Health insurance costs have been rising for many years. The resulting increase in premiums is causing discontent among insured persons, but also among health insurers, who are seeing their business undermined by somewhat inappropriate measures. Health insurers are campaigning for affordable premiums for their policyholders and are committed to curbing rising costs.
Health insurers have been hard hit by the unfavourable trend in costs and, consequently, in premiums, which has led to a loss of trust among their insured persons. Insureds are sometimes inclined to blame health insurers for the situation. In reality, health insurers have every interest in offering the lowest possible premiums for the best possible benefits, thanks to the system of regulated competition provided for in the AOS/OKP basic health insurance system. Otherwise, it will be difficult for insurers to grow their business or even maintain the number of insured persons.
Premium increases are a matter of costs, which evolve according to the following factors in particular:
- Growing demand for benefits and ageing of the population: The number of insured persons has increased (in 1996, the population in Switzerland was around 7 million, whereas it is around 9 million in 2023). The ageing of the population, the increase in chronic illnesses and the development of medicine have led to a greater demand for medical care and an expansion of the range of basic health insurance benefits.

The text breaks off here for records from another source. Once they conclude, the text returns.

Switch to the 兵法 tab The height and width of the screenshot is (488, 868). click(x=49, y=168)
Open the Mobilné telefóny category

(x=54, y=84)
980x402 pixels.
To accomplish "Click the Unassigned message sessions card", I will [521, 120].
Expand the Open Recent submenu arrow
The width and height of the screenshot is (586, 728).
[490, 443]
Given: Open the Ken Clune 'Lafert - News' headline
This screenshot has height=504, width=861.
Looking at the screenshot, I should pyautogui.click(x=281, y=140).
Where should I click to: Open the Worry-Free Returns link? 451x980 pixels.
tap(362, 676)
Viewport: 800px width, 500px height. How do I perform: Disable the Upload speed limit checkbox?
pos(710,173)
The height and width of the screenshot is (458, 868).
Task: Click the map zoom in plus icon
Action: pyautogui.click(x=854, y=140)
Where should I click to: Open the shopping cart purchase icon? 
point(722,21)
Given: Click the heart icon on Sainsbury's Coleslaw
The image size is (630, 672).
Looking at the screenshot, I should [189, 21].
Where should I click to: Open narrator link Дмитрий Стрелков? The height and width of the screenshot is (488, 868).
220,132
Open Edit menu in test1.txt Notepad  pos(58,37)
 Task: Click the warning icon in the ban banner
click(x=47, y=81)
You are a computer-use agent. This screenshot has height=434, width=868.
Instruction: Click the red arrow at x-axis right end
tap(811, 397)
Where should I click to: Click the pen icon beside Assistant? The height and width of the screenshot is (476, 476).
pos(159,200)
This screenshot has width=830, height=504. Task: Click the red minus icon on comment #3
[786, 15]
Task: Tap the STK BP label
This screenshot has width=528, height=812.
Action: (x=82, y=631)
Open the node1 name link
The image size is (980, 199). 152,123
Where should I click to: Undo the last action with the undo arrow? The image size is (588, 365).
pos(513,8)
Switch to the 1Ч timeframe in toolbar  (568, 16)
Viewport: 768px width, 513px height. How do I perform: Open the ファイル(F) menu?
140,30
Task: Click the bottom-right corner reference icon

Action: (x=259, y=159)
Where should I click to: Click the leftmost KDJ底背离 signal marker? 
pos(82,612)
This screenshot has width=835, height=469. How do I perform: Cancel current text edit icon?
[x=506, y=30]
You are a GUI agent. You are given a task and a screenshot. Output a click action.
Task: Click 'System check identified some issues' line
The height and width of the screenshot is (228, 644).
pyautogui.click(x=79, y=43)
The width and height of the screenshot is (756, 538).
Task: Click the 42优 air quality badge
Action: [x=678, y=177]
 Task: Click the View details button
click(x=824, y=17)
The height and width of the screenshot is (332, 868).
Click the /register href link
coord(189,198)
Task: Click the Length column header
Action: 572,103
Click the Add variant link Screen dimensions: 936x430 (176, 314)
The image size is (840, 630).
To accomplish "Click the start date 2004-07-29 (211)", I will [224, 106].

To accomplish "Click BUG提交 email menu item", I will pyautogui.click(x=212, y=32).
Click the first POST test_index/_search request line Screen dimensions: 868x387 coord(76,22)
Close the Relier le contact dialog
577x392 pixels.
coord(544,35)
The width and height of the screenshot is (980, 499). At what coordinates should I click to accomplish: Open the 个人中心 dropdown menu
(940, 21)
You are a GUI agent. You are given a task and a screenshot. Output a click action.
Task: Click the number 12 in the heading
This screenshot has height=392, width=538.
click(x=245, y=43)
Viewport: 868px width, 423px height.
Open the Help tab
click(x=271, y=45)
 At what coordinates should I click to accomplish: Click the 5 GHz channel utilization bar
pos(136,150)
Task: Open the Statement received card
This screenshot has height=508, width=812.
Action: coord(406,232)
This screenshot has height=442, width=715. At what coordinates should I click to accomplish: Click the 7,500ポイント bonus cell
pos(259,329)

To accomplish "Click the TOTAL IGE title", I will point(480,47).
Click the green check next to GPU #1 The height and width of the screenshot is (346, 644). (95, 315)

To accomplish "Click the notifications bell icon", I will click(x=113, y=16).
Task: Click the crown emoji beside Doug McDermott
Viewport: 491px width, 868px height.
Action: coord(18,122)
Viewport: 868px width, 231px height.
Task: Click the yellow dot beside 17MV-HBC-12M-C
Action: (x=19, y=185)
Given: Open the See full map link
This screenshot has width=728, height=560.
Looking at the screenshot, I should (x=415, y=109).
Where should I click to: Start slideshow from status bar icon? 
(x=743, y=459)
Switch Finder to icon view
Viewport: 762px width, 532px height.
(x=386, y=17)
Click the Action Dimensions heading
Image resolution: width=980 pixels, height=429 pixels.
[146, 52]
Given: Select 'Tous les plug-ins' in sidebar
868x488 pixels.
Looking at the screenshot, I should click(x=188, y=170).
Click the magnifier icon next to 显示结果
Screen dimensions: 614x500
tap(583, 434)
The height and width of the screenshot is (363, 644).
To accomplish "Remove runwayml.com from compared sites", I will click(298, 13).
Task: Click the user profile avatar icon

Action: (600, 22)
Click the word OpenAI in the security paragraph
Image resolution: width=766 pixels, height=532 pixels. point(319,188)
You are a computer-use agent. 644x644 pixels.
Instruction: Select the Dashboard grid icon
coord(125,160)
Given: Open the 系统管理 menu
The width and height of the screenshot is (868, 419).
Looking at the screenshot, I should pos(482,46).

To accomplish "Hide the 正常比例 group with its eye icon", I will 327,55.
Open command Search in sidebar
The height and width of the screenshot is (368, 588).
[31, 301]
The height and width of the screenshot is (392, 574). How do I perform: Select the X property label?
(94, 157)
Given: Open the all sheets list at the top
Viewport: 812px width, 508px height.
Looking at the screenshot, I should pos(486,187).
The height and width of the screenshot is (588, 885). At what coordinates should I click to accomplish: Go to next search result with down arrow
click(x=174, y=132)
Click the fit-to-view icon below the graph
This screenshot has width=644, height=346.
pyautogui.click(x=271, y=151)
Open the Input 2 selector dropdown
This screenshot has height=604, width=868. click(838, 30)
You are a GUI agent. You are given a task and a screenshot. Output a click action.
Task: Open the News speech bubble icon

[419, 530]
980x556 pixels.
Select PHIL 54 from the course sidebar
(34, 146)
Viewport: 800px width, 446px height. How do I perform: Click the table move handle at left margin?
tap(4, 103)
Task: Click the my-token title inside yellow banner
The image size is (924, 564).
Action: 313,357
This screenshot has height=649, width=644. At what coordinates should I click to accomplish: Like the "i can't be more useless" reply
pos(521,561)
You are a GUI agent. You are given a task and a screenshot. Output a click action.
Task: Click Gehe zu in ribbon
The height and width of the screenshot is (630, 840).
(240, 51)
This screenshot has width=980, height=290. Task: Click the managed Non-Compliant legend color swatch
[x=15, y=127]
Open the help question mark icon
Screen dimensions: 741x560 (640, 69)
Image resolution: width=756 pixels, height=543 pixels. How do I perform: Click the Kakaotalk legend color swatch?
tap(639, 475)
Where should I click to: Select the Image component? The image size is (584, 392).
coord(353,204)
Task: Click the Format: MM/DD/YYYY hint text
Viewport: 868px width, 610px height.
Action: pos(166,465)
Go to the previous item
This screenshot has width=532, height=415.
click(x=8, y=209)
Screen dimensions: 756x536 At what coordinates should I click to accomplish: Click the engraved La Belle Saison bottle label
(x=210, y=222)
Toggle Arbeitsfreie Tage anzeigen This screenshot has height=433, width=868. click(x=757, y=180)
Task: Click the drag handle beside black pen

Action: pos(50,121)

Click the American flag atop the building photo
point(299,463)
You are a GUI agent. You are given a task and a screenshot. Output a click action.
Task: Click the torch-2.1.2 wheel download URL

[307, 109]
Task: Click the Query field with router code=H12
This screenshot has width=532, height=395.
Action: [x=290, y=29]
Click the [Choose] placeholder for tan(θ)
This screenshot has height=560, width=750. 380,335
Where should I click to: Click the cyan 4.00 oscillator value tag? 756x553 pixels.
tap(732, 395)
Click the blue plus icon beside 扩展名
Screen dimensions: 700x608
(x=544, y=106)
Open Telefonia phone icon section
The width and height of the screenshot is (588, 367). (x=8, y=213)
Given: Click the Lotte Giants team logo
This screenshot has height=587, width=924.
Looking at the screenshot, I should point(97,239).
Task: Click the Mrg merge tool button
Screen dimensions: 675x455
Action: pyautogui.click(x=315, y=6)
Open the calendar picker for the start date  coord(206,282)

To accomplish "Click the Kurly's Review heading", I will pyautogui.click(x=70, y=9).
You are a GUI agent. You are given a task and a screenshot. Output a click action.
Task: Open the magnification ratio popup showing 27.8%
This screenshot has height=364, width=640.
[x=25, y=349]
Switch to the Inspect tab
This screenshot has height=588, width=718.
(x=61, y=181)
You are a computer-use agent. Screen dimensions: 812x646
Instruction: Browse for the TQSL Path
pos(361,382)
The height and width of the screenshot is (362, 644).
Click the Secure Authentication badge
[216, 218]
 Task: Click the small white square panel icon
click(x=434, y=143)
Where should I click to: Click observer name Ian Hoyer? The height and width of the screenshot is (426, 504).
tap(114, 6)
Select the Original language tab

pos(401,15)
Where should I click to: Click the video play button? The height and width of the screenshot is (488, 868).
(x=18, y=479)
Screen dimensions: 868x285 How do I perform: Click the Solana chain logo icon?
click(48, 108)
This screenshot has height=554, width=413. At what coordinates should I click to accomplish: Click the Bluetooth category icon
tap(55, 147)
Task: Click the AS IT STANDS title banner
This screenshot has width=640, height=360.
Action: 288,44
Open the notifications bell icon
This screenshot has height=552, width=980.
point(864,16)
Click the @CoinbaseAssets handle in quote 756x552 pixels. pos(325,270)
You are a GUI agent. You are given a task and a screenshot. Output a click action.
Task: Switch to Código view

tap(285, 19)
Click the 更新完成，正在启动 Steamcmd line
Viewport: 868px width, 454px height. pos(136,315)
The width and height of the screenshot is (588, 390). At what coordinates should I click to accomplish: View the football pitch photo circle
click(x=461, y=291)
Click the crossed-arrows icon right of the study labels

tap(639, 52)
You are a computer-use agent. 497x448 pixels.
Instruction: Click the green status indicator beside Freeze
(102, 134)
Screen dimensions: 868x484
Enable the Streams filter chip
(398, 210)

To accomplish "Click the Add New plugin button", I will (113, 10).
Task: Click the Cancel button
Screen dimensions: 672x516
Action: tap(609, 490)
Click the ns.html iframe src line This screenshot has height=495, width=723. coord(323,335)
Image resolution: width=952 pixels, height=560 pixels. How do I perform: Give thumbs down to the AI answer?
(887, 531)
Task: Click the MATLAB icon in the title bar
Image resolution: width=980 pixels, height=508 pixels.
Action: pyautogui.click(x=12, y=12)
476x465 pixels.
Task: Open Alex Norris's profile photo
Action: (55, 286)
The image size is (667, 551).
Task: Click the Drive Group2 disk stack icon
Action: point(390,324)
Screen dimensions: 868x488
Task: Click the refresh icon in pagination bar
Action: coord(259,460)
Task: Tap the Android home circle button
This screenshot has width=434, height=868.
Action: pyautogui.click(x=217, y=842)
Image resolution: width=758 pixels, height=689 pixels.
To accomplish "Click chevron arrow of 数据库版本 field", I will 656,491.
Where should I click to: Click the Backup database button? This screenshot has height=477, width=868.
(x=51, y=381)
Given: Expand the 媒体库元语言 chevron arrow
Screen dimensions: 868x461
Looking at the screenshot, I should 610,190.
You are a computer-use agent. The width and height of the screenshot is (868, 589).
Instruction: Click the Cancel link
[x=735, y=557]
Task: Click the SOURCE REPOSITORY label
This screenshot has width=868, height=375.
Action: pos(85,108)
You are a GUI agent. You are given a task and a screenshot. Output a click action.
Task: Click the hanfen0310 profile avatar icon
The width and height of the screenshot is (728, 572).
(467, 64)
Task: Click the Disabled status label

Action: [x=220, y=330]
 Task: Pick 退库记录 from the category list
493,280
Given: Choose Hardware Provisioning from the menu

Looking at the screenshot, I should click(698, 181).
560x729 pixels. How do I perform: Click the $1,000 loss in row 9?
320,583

- Increase in the number of healthcare providers authorised to bill the AOS/OKP basic insurance: Year after year, new healthcare providers have been authorised to bill under the LAMal/KVG compulsory health insurance. Since then, costs have risen steadily, which has resulted in high premiums. Today, 36% of people in Switzerland have their health insurance premiums subsidised by their canton of residence.
This upward spiral in costs is having a negative impact on the insurance market for several reasons:
- Insured persons are conditioned to choose insurance policies with more restrictive models: The standard health insurance model is now chosen by only a quarter of the population. High premiums have prompted policyholders to turn to alternative models, which are more affordable.
- Supplemental health insurance products are no longer accessible: High AOS/OKP basic health insurance premiums prevent policyholders from enjoying the enhanced coverage offered by supplemental health insurance.
The measures affecting the LAMal/KVG system are ineffective and counter-productive
High insurance premiums have led the legislator and the Swiss authorities to introduce corrective measures. However, some of these measures call the system into question and are damaging for both health insurers and policyholders. For example, the pressure put on insurers to reduce financial reserves has proved particularly inappropriate, since lowering reserves has reduced insurers' ability to make up for financial losses due to rising costs, and therefore to reduce premium increases by using financial reserves.
From now on, the supervisory authority will tolerate the setting of premiums based on a more optimistic estimate of future costs than in the past, with an increased risk that premiums will prove insufficient to cover actual costs. If this happens, health insurers will be obliged to increase the following year's premiums to cover the funding shortfall, if they cannot fund the difference by using their financial reserves.
State-run premiums managed by cantonal health insurance funds have no effect on health costs
On several occasions, it has been proposed that cantonal health insurance funds should be set up to take over the role of health insurers. This solution would eliminate the benefits of competition in a liberal healthcare system, such as a constant improvement in the services offered, without curbing costs. To date, these proposals have always been rejected.
Focus on preventive measures in healthcare
A global approach that incorporates prevention, rather than focussing on curative treatments, should make it possible to curb the unfavourable evolution of noncommunicable diseases (also known as chronic diseases). Several concepts are becoming reality. The patient is now at the centre of the care process.
In this context, insurers are becoming health partners, able to offer their insured persons support in terms of prevention. This new role could be supported by specific contracts lasting for more than one year.
Quality is becoming the norm, but more needs to be done
Since April 2021, insurers and healthcare providers have been signing high-quality contracts that oblige providers to deliver insured benefits of the required quality, in an efficient and cost-effective manner.
Unfortunately, over-medicalisation is still all too common and leads to unnecessary costs. Groupe Mutuel is therefore advocating for the introduction into the Swiss health system of the “Value-Based Health Care” reimbursement model, which has proved its worth in other countries.
The question of reducing the catalogue of benefits is a taboo subject that is beginning to be addressed timidly. This could be a promising way forward, but it will be very difficult to achieve because of the consensus that needs to be reached when it comes to redefining the scope of minimum healthcare coverage.
High AOS/OKP costs benefit no one. They lead to inappropriate measures that undermine the health insurance system, to the detriment of insured persons.
Only cost containment measures can have an impact on the level of health insurance premiums. Efforts are no longer focused solely on managing illnesses, but are being extended to managing health as a whole, by promoting preventive measures and improving the quality of benefits.